### Your assignment
Be exact. Print each record as it stands.

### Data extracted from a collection
---+---
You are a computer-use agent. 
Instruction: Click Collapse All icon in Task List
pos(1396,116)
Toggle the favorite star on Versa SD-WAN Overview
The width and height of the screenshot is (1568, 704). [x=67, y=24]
---+---
### Answer to this problem
You are a computer-use agent. 
Instruction: Click Collapse All icon in Task List
pos(1396,116)
Toggle the favorite star on Versa SD-WAN Overview
The width and height of the screenshot is (1568, 704). [x=67, y=24]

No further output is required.